A ritroso, possiamo dire che il primo “romanzo europeo” – così lo definiva T.E. Lawrence – nasce intorno a un naufragio. È ai Feaci che Odisseo, dopo essere fortunosamente approdato nella loro fausta terra, racconta le sue imprese, ai limiti del meraviglioso (ah, l’arte incantatoria del narratore…); da lì comincia il suo ritorno ad Itaca.
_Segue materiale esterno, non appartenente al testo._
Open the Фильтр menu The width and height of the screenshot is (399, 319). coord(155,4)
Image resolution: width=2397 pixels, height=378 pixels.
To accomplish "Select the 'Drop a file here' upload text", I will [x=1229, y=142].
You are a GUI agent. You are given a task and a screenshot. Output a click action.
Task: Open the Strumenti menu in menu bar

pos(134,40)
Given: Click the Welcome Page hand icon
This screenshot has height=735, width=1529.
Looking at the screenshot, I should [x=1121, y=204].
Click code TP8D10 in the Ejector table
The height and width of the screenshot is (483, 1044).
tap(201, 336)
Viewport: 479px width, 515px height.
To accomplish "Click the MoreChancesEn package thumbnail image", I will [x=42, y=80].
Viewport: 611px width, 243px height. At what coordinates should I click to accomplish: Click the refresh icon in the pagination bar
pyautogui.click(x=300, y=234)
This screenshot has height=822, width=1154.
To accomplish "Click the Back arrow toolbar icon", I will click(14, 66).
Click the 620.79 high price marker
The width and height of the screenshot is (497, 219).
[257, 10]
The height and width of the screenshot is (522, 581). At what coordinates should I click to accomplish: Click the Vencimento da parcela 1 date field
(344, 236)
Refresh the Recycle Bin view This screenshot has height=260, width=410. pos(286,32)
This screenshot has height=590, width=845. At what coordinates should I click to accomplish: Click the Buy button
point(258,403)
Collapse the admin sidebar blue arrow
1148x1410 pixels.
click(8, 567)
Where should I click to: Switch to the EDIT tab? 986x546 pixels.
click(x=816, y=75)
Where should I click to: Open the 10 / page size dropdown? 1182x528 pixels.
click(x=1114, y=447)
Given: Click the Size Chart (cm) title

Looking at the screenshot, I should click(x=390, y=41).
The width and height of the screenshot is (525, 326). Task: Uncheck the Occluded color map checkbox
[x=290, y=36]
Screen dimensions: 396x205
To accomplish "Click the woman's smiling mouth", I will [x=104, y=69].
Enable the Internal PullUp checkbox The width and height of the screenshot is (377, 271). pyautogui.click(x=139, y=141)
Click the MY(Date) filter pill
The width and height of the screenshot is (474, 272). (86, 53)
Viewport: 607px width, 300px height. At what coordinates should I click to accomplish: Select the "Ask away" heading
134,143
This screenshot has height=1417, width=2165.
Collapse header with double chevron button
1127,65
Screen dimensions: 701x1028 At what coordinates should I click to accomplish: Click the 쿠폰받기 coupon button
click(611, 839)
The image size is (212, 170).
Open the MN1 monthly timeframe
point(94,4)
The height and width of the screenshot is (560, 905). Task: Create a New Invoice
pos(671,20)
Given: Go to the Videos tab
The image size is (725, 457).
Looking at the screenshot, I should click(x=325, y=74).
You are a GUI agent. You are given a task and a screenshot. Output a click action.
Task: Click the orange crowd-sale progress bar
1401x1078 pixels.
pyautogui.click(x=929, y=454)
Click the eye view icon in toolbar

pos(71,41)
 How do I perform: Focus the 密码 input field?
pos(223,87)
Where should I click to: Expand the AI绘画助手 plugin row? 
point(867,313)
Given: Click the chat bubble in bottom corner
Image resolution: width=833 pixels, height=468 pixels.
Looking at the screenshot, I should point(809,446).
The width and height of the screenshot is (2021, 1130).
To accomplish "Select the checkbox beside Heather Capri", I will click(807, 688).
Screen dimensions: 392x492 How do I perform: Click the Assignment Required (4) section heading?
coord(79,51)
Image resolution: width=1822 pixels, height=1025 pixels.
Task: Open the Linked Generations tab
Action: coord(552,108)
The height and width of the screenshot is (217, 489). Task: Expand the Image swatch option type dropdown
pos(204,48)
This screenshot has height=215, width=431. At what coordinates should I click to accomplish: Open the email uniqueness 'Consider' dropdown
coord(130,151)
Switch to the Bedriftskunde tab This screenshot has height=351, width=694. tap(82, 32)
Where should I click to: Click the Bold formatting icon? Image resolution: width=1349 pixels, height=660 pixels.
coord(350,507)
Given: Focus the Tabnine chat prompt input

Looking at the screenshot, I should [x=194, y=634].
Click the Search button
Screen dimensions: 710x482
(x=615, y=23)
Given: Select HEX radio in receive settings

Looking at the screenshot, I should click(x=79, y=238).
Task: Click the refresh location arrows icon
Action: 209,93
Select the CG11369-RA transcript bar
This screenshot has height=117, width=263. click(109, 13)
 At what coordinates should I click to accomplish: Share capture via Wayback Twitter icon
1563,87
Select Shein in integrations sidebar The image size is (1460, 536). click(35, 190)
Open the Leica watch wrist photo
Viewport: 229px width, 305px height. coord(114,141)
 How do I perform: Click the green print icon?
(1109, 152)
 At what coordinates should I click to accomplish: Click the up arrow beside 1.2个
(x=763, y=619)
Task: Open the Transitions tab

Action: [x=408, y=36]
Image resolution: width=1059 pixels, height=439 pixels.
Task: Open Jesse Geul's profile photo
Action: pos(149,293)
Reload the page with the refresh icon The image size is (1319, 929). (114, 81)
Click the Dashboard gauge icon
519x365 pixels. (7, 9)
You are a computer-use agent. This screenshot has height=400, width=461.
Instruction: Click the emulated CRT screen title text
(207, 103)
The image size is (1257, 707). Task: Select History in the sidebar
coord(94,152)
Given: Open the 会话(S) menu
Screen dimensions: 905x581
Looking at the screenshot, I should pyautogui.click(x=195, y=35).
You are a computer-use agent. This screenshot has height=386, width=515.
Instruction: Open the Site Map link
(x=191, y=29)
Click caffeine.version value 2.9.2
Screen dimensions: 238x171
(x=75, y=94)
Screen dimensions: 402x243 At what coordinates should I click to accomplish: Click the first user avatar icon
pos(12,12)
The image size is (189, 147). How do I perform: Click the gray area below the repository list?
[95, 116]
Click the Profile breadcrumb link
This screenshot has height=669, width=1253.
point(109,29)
Se il gioco ci piace, dovremmo dire che anche la letteratura americana nasce dal naufragio del suo più importante esponente, Herman Melville, che capisce di essere scrittore – e non baleniere – in un atollo polinesiano. Certo, in quel caso più che di naufragio dovremmo parlare di diserzione: i primi tre romanzi di Melville, Typee, Omoo, Mardi, sono ambientati “nei mari del sud”; il più importante, Moby Dick – che termina con un naufragio –, gli procurerà un autentico naufragio dalle patrie lettere. D’altronde, il più enigmatico tra i testi di Shakespeare, La tempesta, ha per sfondo un’isola e per pretesto un naufragio. Se poi allargassimo lo spettro dando al naufragio una tenuta esistenziale, per così dire, dovremmo riempire una biblioteca: il naufragio ha affinità con il mito della caduta, ha proprietà di monito. Alcuni scrittori naufragano nel proprio io; si ritiene che debbano naufragare nel linguaggio. William Goldin intorno a un naufragio ha ideato il romanzo che disintegra le residue utopie sul bene sociale, sulla società materna, sulla bontà innata nell’uomo: Il Signore delle Mosche. Oggi, alieni dal mito come dal decoro, il naufragio è diventato show: zaffate di star spediti nell’isola ‘deserta’, seminudi, a far finta di vivere.
Il tutto per dire che Daniel Albizzati – statura svedese, domicilio romano – scrivendo Il naufragio (Fazi, 2022) s’installa in una sequela, in una costellazione di stelle prime. Lo fa consapevolmente. Il suo eroe è un ragazzo diseducato, che naufraga su un’isola piena di putredine e spazzatura, con un container che rigurgita libri, solo rifornimento mentale.
“Imprigionato su quest’isola come Edmond Dantès, esiliato come il Prospero di Shakespeare, come Napoleone, come Filottete, un Diogene di Sinope che ha sostituito la botte con un container, e questo sole mi ha stancato… Sono passati così tanti giorni, infiniti mesi… Che resisto a fare? Perché non mi arrendo e basta? Perché non mi rassegno una volta per tutte al destino del più disperato dei naufraghi?”.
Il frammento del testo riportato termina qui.